I recently bought an Atlas 7B shaper - not in bad shape, and now in the midst of some reconditioning. Unfortunately, the original vise was long gone. The seller included a rough shop-built vise, which is better than nothing but not much.

I'd like to buy a new US-made vise for the machine, but it's tough to tell what would suit the purpose. Palmgren sells a 4.5" swivel vise, model 425B, that looks decent. Wilton has a 5" model 12365, although I'm not sure where it's made.

Does anyone have experience with these vises? Or are there any better ones out there?

Thanks for any thoughts or opinions.


----------



## stevehuckss396 (Sep 23, 2011)

ChStu  said:
			
		

> Or are there any better ones out there?




Take a look at Kurt. They are expensive but the quality is outstanding.

http://www.kurtworkholding.com/vises-towers-tombstones-general-purpose-vises-c-570_28-l-en.html


----------



## steamer (Sep 23, 2011)

Plus 1 on the Kurt Vise! Great stuff!

I have heard some horror stories about some of the Kurt imitators though!... 

You could also try the ubiquitous tool makers vises?

http://www.littlemachineshop.com/products/product_view.php?ProductID=1590&category=

Dave


----------



## Mosey (Sep 23, 2011)

In my experience, admittedly naive, I bought an Enco 4" angle locking Kurt rip-off made in China, for about $125.00 with rotary base on sale at the time with free shipping. The machinist down the street ground it parallel on top, and it couldn't be better. Of course it ain't a Kurt. It isn't $500.00 either.
Mosey


----------



## stevehuckss396 (Sep 23, 2011)

Mosey  said:
			
		

> In my experience, admittedly naive, I bought an Enco 4" angle locking Kurt rip-off made in China, for about $125.00 with rotary base on sale at the time with free shipping. The machinist down the street ground it parallel on top, and it couldn't be better. Of course it ain't a Kurt. It isn't $500.00 either.
> Mosey




It would have been $500 if you had to pay the grinder to true up all the surfaces. I had a Kurt clone that I gave away when I got the real thing. The fellow i gave it to spent many hours grinding it in to make it what a true Kurt is.


----------



## jonesie (Sep 23, 2011)

go with the kurt take it out of the box , clean it up a little and start using it. i have used them at work for years alone with other brands and none are better then the kurt. you get what you pay for.just my 2 cents jonesie


----------



## moconnor (Sep 23, 2011)

Hello:

I have an Atlas 7" Shaper and a 4" Kurt Vise that I use on my milling machine. The 4" Kurt vise is way too big for this machine. Although you could mount it on the machine with an adapter plate or drill and tap the table, I think it would take up too much room and seriously limit your work envelope. The Atlas vise is a low-profile, purpose designed vise for that machine and ideally you would like to find something similar.

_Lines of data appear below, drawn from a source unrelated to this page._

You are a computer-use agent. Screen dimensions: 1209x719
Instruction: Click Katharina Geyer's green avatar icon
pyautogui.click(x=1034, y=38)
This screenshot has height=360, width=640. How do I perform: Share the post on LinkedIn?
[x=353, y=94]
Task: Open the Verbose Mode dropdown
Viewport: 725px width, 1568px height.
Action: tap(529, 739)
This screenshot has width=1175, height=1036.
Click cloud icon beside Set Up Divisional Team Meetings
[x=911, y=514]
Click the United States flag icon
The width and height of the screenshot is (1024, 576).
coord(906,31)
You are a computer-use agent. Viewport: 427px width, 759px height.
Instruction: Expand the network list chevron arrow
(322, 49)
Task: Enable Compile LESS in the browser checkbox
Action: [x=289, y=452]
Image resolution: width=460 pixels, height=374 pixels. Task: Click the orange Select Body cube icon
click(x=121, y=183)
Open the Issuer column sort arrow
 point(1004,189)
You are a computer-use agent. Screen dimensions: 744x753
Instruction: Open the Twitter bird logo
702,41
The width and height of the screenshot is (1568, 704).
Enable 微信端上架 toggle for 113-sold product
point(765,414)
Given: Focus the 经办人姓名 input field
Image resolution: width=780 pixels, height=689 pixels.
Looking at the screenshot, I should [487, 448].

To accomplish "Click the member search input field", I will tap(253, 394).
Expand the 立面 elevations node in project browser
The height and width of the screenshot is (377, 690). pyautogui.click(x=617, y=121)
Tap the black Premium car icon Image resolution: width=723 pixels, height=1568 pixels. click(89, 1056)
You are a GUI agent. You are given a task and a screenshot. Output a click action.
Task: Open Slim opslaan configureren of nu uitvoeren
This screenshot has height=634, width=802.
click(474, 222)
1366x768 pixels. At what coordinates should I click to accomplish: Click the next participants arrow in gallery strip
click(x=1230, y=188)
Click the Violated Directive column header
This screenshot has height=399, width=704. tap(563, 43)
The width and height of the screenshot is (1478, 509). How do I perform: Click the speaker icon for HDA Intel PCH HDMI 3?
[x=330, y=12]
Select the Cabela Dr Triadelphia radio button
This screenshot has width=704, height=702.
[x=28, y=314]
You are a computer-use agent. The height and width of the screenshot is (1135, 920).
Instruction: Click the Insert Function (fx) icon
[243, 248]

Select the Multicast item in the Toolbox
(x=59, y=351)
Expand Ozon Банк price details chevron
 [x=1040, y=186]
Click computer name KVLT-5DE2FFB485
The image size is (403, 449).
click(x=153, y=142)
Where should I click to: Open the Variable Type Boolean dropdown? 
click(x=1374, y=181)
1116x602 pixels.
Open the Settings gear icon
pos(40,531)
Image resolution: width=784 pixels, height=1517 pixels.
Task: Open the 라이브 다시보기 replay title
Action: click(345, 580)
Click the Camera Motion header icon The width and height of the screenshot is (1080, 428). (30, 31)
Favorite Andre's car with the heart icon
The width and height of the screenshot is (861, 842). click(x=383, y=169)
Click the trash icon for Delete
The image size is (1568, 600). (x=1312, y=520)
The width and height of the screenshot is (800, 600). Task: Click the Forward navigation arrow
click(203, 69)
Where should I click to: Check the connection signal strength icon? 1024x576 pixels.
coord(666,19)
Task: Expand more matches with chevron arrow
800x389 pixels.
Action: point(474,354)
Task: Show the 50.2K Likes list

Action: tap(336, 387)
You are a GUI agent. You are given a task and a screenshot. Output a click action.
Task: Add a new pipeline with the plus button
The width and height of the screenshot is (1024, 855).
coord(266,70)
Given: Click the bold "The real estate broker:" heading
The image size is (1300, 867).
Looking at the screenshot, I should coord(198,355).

If you want to see what a proper shaper vise looks like, take a look at Harold Lee's thread on his Philip Duclous Topsy-Turvey Engine. On page three there is a photo of his 8" Logan Shaper and the original Logan Shaper vise. There is also a video of it in operation. That is the ideal type of vise for a shaper.

Maybe look at a smaller than 4" screw-type toolmaker vise for your shaper. They will be hardened and ground all over and nice and square. You can find all shapes and sizes of this type of vise and you may be able to find something more suitable for your small shaper. You could probably adapt one of this type to a swivel base with a little ingenuiity.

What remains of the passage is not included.